(Entries taken from a collection)
☆ ☆ ☆ ☆ ☆
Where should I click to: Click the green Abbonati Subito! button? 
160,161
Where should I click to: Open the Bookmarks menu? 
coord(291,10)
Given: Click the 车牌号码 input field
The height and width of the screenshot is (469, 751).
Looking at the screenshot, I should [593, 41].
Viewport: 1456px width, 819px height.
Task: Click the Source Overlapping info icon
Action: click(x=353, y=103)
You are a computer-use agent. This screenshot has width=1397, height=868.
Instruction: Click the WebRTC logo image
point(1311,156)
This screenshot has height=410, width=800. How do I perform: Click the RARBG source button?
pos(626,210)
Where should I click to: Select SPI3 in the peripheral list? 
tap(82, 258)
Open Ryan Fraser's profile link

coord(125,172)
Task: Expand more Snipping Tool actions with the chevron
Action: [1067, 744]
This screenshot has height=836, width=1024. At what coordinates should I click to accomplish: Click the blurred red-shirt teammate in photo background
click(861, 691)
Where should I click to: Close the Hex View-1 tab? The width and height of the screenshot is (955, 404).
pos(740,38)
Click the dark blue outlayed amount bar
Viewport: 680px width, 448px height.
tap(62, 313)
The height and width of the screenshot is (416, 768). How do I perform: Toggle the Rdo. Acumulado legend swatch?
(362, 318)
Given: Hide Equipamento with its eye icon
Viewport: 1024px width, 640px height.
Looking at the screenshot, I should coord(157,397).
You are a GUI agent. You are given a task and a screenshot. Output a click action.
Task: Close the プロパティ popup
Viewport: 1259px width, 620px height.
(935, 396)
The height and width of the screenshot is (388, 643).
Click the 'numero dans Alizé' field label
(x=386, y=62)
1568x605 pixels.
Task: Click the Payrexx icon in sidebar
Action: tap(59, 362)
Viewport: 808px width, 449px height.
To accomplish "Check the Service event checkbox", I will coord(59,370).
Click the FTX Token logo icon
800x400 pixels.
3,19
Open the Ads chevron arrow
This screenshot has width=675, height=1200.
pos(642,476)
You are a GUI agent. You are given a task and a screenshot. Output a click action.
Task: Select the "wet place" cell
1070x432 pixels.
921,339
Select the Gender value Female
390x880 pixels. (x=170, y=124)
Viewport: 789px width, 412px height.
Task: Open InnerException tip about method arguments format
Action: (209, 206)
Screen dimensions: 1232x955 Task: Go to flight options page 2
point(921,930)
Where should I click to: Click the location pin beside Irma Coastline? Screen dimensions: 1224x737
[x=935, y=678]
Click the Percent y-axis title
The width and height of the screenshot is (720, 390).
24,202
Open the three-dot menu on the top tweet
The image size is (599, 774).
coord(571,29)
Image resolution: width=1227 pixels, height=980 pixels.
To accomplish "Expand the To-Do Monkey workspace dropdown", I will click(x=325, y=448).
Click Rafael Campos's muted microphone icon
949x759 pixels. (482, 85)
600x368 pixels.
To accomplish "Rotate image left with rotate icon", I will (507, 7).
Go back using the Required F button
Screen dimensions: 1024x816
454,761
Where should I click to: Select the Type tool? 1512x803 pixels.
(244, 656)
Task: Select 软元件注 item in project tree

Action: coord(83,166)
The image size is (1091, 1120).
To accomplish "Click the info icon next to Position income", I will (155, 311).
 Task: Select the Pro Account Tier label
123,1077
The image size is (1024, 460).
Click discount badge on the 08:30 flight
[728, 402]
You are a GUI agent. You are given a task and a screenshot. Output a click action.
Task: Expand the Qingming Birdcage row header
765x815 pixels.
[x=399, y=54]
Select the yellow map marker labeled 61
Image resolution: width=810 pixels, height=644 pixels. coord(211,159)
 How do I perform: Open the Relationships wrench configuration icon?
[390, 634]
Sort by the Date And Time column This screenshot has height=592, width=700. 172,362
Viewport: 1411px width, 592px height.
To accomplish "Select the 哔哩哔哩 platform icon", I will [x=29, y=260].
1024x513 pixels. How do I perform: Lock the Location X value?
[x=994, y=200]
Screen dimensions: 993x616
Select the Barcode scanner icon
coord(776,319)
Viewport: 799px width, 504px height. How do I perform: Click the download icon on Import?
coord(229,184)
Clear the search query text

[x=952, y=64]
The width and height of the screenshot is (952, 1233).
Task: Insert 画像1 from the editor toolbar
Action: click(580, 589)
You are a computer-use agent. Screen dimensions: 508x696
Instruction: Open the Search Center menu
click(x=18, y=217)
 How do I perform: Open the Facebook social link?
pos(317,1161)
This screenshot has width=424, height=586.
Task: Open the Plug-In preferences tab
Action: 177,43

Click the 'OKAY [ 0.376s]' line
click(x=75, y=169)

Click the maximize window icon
☆ ☆ ☆ ☆ ☆
■ Aim of the exercise: Above are the entries. Output exactly the lines beginning with the line that has "Given: Hide Equipamento with its eye icon" and ending with the line that has "The height and width of the screenshot is (388, 643).".

■ Completed task:
Given: Hide Equipamento with its eye icon
Viewport: 1024px width, 640px height.
Looking at the screenshot, I should coord(157,397).
You are a GUI agent. You are given a task and a screenshot. Output a click action.
Task: Close the プロパティ popup
Viewport: 1259px width, 620px height.
(935, 396)
The height and width of the screenshot is (388, 643).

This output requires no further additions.